— Begin Working data —

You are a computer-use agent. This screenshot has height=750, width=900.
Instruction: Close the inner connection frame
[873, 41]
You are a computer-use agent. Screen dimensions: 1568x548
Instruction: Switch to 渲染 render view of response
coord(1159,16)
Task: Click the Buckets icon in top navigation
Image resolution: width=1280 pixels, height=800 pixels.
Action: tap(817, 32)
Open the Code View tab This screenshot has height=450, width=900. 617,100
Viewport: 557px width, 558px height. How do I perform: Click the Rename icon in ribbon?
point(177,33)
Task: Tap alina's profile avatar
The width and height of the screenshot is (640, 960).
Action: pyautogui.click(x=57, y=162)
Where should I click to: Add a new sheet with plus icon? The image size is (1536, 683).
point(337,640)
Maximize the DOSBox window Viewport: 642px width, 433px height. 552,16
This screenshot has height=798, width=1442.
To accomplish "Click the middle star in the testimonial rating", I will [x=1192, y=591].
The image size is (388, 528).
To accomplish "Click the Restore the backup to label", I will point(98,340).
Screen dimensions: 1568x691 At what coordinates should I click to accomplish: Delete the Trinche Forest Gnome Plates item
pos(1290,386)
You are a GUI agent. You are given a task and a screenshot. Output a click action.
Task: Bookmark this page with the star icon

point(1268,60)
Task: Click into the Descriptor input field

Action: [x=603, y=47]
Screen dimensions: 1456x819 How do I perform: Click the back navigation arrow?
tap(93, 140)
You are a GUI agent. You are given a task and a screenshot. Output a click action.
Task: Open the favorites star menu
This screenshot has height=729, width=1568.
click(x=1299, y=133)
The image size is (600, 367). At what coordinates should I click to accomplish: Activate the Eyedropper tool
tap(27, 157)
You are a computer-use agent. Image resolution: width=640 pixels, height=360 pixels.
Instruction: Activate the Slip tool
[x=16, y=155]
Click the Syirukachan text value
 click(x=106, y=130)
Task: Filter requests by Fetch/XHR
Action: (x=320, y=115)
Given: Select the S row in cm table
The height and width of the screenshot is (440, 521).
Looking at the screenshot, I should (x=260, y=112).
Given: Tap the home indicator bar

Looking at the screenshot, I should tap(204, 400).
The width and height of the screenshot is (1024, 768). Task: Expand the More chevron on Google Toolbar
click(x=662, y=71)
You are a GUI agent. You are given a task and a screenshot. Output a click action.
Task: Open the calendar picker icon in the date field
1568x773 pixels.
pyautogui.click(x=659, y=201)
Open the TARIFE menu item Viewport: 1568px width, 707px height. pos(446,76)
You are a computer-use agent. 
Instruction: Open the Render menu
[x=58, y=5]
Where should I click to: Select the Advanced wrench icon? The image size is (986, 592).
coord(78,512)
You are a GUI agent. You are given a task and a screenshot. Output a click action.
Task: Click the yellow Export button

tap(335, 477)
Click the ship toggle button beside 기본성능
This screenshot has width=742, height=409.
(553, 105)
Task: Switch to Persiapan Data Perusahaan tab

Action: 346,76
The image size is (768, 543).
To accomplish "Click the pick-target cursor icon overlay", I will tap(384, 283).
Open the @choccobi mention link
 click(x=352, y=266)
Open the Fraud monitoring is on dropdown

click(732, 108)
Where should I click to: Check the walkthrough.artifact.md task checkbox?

— End Working data —

## Exercise task
Rewrite the lines above, putting "Command" wherever "Instruction" appears and leaving everything else unchanged.

## Solution
You are a computer-use agent. This screenshot has height=750, width=900.
Command: Close the inner connection frame
[873, 41]
You are a computer-use agent. Screen dimensions: 1568x548
Command: Switch to 渲染 render view of response
coord(1159,16)
Task: Click the Buckets icon in top navigation
Image resolution: width=1280 pixels, height=800 pixels.
Action: tap(817, 32)
Open the Code View tab This screenshot has height=450, width=900. 617,100
Viewport: 557px width, 558px height. How do I perform: Click the Rename icon in ribbon?
point(177,33)
Task: Tap alina's profile avatar
The width and height of the screenshot is (640, 960).
Action: pyautogui.click(x=57, y=162)
Where should I click to: Add a new sheet with plus icon? The image size is (1536, 683).
point(337,640)
Maximize the DOSBox window Viewport: 642px width, 433px height. 552,16
This screenshot has height=798, width=1442.
To accomplish "Click the middle star in the testimonial rating", I will [x=1192, y=591].
The image size is (388, 528).
To accomplish "Click the Restore the backup to label", I will point(98,340).
Screen dimensions: 1568x691 At what coordinates should I click to accomplish: Delete the Trinche Forest Gnome Plates item
pos(1290,386)
You are a GUI agent. You are given a task and a screenshot. Output a click action.
Task: Bookmark this page with the star icon

point(1268,60)
Task: Click into the Descriptor input field

Action: [x=603, y=47]
Screen dimensions: 1456x819 How do I perform: Click the back navigation arrow?
tap(93, 140)
You are a GUI agent. You are given a task and a screenshot. Output a click action.
Task: Open the favorites star menu
This screenshot has height=729, width=1568.
click(x=1299, y=133)
The image size is (600, 367). At what coordinates should I click to accomplish: Activate the Eyedropper tool
tap(27, 157)
You are a computer-use agent. Image resolution: width=640 pixels, height=360 pixels.
Command: Activate the Slip tool
[x=16, y=155]
Click the Syirukachan text value
 click(x=106, y=130)
Task: Filter requests by Fetch/XHR
Action: (x=320, y=115)
Given: Select the S row in cm table
The height and width of the screenshot is (440, 521).
Looking at the screenshot, I should (x=260, y=112).
Given: Tap the home indicator bar

Looking at the screenshot, I should tap(204, 400).
The width and height of the screenshot is (1024, 768). Task: Expand the More chevron on Google Toolbar
click(x=662, y=71)
You are a GUI agent. You are given a task and a screenshot. Output a click action.
Task: Open the calendar picker icon in the date field
1568x773 pixels.
pyautogui.click(x=659, y=201)
Open the TARIFE menu item Viewport: 1568px width, 707px height. pos(446,76)
You are a computer-use agent. 
Command: Open the Render menu
[x=58, y=5]
Where should I click to: Select the Advanced wrench icon? The image size is (986, 592).
coord(78,512)
You are a GUI agent. You are given a task and a screenshot. Output a click action.
Task: Click the yellow Export button

tap(335, 477)
Click the ship toggle button beside 기본성능
This screenshot has width=742, height=409.
(553, 105)
Task: Switch to Persiapan Data Perusahaan tab

Action: 346,76
The image size is (768, 543).
To accomplish "Click the pick-target cursor icon overlay", I will tap(384, 283).
Open the @choccobi mention link
 click(x=352, y=266)
Open the Fraud monitoring is on dropdown

click(732, 108)
Where should I click to: Check the walkthrough.artifact.md task checkbox?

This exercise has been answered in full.